Rumors claim San Diego general manager A.J. Smith was seeking two first-round draft picks, which will most likely not happen.
The Minnesota Vikings would love to acquire Jackson’s services to help out their running game and aging quarterback Brett Favre after losing Sidney Rice for much of the year because of injury. It is unknown if Minnesota is willing to mortgage so much for an aging team that is on the cusp of needing rebuilding.
San Diego has lost two key defensive linemen the past two years in Igor Olshansky and Jamal Williams. Olshansky signed a free agent contract with Dallas in 2009, and Williams was an aging three-time Pro Bowler released at the end of 2009. While San Diego got Cam Thomas late in the first round to play nose tackle, most of the rest of the defensive line is a mix of cast-offs and veterans.
Haynesworth would prefer to play in a 4-3 defense, but San Diego runs the 3-4 like the Redskins started to this year. He stated he would prefer playing defensive end over nose tackle, which was something the Redskins did not want to hear. He would represent an upgrade over current starting defensive end Jacques Casaire for the Bolts.
Jackson would immediately become the number-one receiver on Washington. Santana Moss holds that position now, but he is known for his frequent drops and would be best suited as a number-two receiver. With 38-year old Joey Galloway starting over the slow developing Devin Thomas, Jackson’s arrival would be a huge boon for the team.
The only question to get this deal worked out in the end would be money. Washington would probably have to eat some more of Haynesworth’s contract and pay Jackson as well. Owner Dan Snyder has never been shy about throwing around money to try and improve his team in the past.
With Haynesworth skulking on the sideline yet again, the Redskins do not need him to continue griping to the media as a way to get out of town. Washington should quickly acquiesce his wishes and try to improve the team with Jackson, who appears to want out of San Diego.
Redskins general manager Bruce Allen made a smart move a few months ago to make this move possible without hurting the defense. He shrewdly grabbed Adam Carriker by swapping draft picks with the Saint Louis Rams in the 2010 NFL Draft. Carriker was the Rams first round draft pick in 2007, and was the 13th overall selection.
Carriker missed the 2009 season because of injury, but the 6’6″ 296 player has the ability to play nose tackle or defensive end. He has played well so far this year for Washington, showing why he was drafted as highly as he once was.

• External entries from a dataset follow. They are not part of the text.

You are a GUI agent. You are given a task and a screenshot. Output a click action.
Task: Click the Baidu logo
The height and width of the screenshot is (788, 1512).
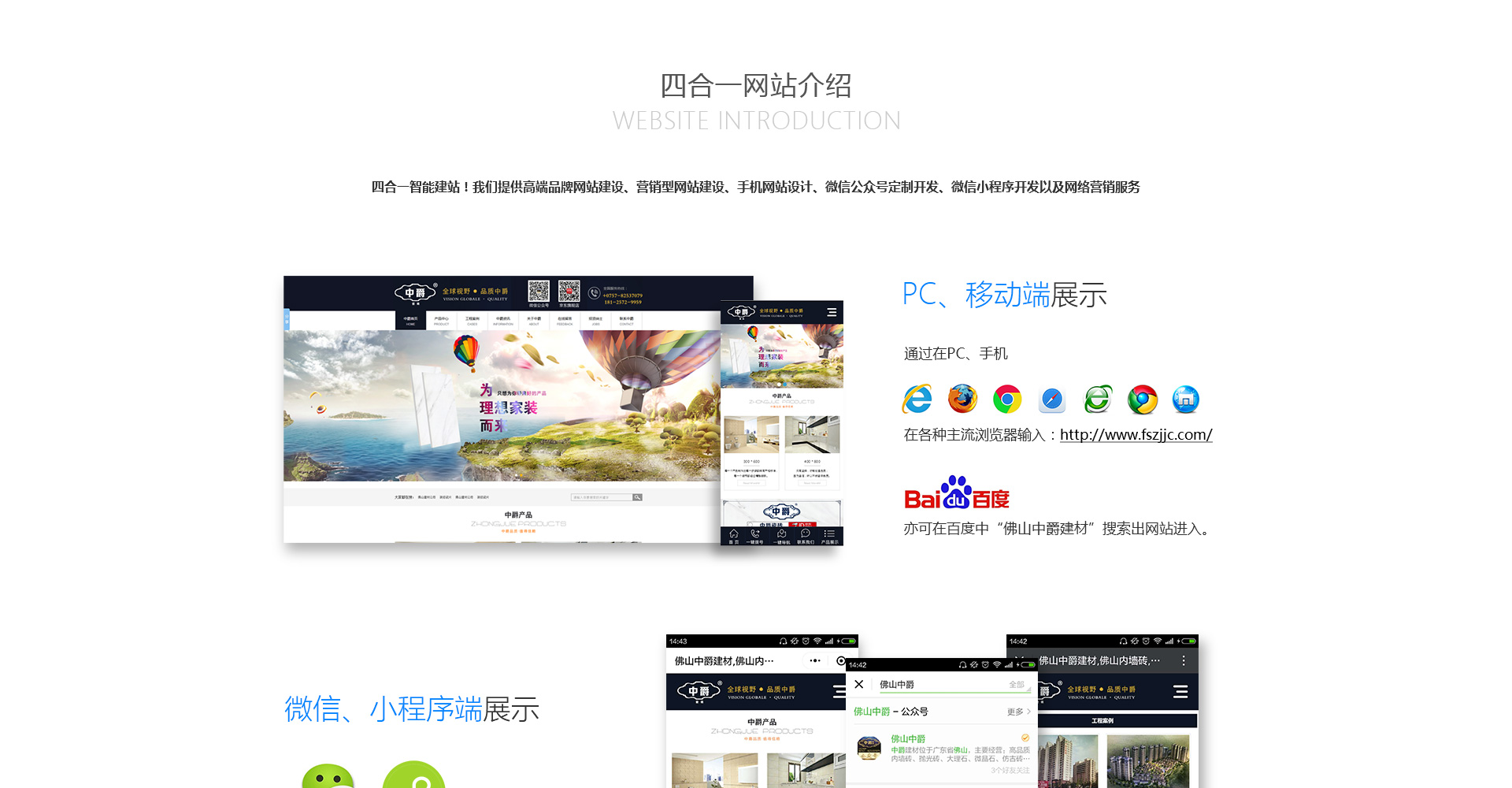click(x=957, y=494)
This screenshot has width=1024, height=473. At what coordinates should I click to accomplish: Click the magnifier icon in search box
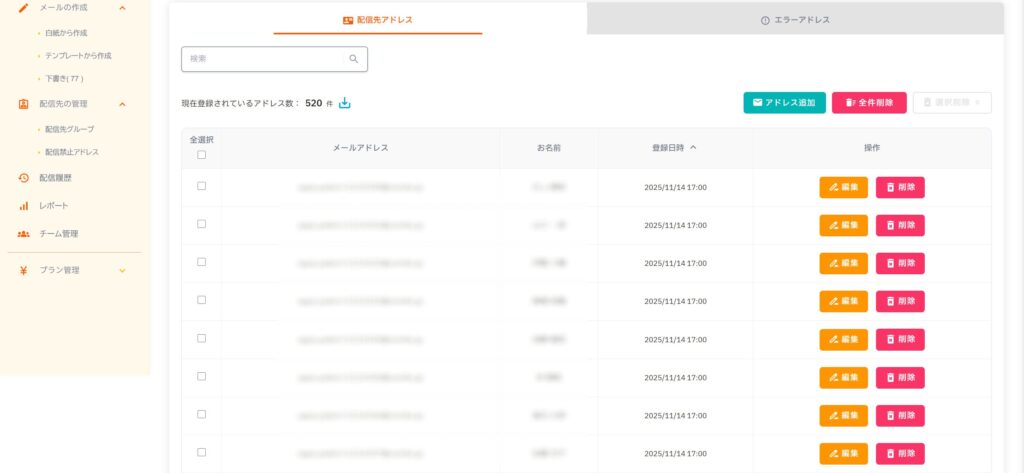[x=353, y=59]
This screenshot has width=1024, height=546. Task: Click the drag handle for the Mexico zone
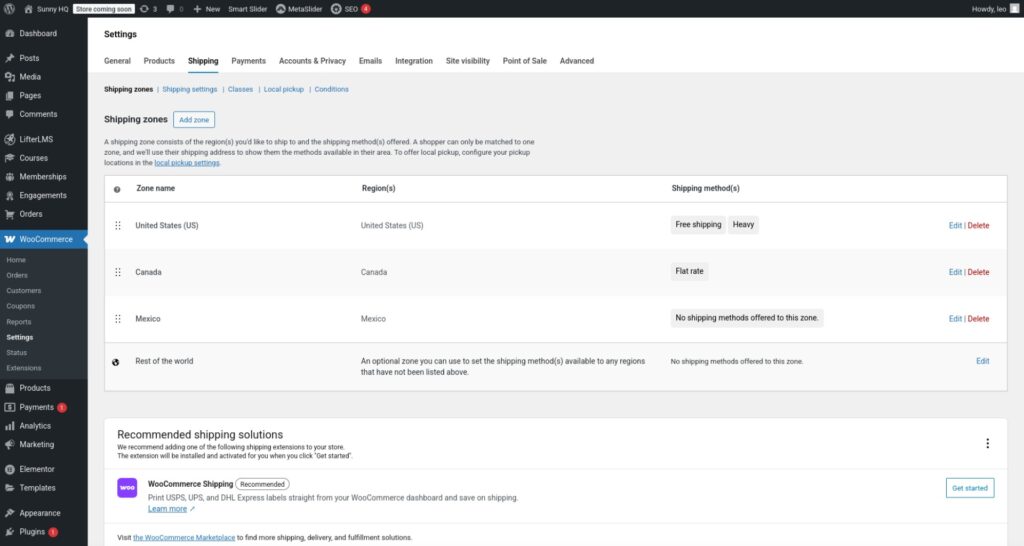click(x=117, y=319)
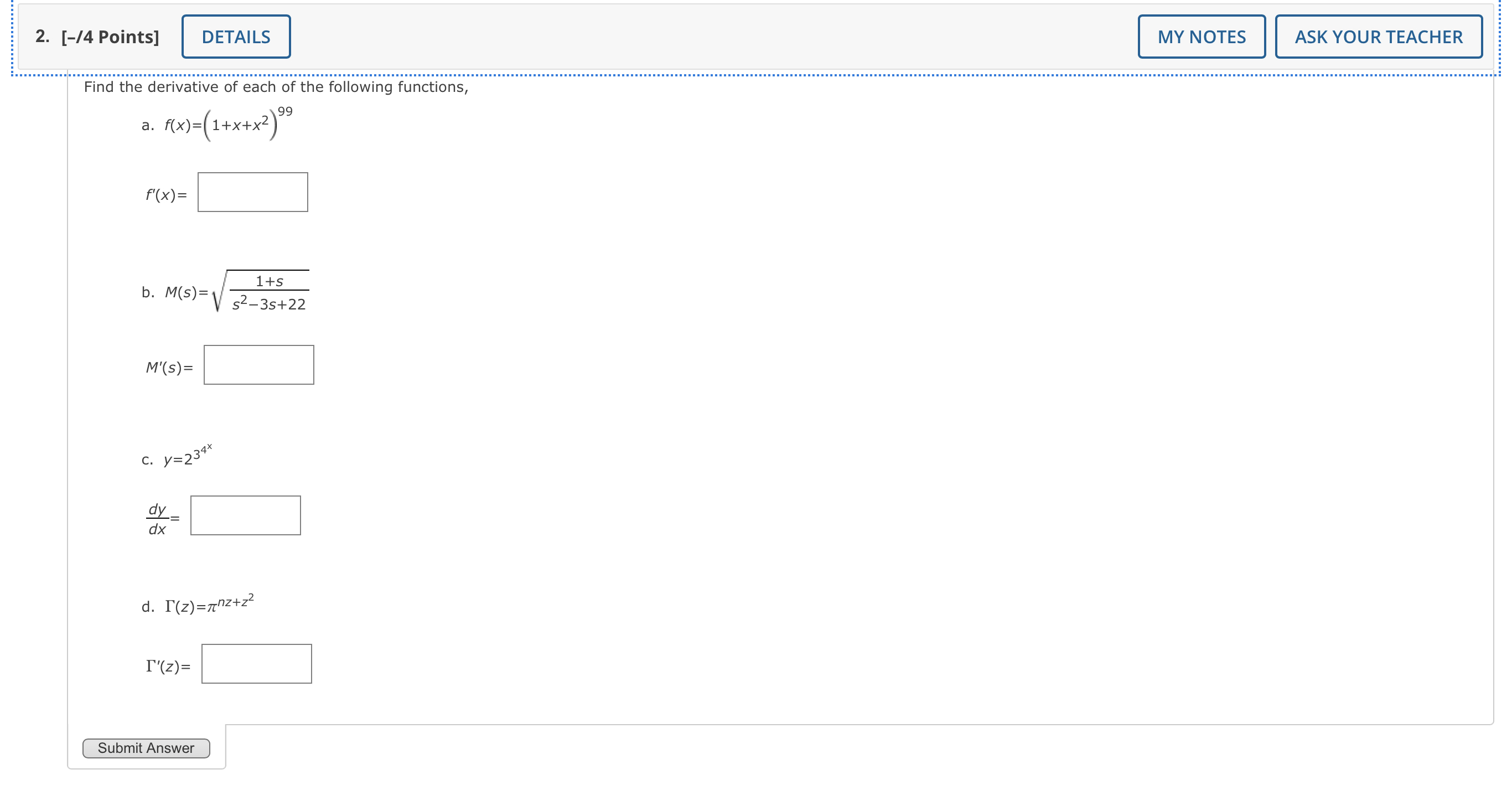Click the question number 2 label
The image size is (1512, 785).
pyautogui.click(x=42, y=37)
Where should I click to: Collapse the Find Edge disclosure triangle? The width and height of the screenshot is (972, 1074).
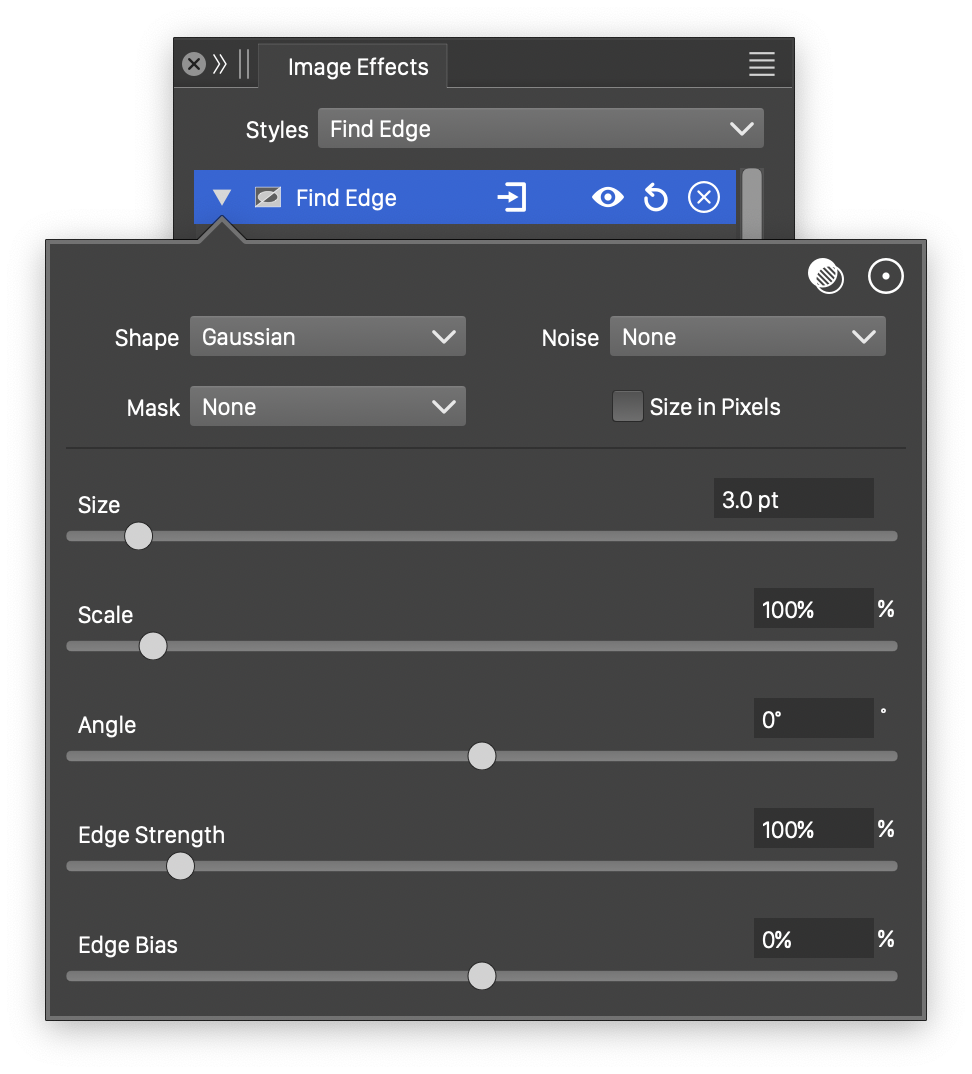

The Redskins are fielding the oldest team in the NFL this season. It is obvious the message is to win now, something Bruce Allen learned from his Hall of Fame father, and Redskins legend, George Allen.

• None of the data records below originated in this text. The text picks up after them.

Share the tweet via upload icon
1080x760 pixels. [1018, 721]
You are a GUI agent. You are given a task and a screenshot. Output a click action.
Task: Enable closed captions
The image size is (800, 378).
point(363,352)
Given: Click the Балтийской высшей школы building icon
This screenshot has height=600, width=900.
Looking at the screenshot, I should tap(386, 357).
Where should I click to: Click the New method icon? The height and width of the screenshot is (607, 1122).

The Redskins average 28.7 years old on their 2010 roster, while the famous “Over The Hill Gang” roster of 1972 was actually younger by averaging 28.5. The 1972 team, coached by George Allen, made it all the way to Super Bowl VII before losing to the perfect Miami Dolphins.
The best way to win now is to get a locker room together in a single minded mission, something stressed by all winning teams. It is obvious Haynesworth and Jackson would be happier elsewhere, so a swap of the two could bring victory to everyone involved.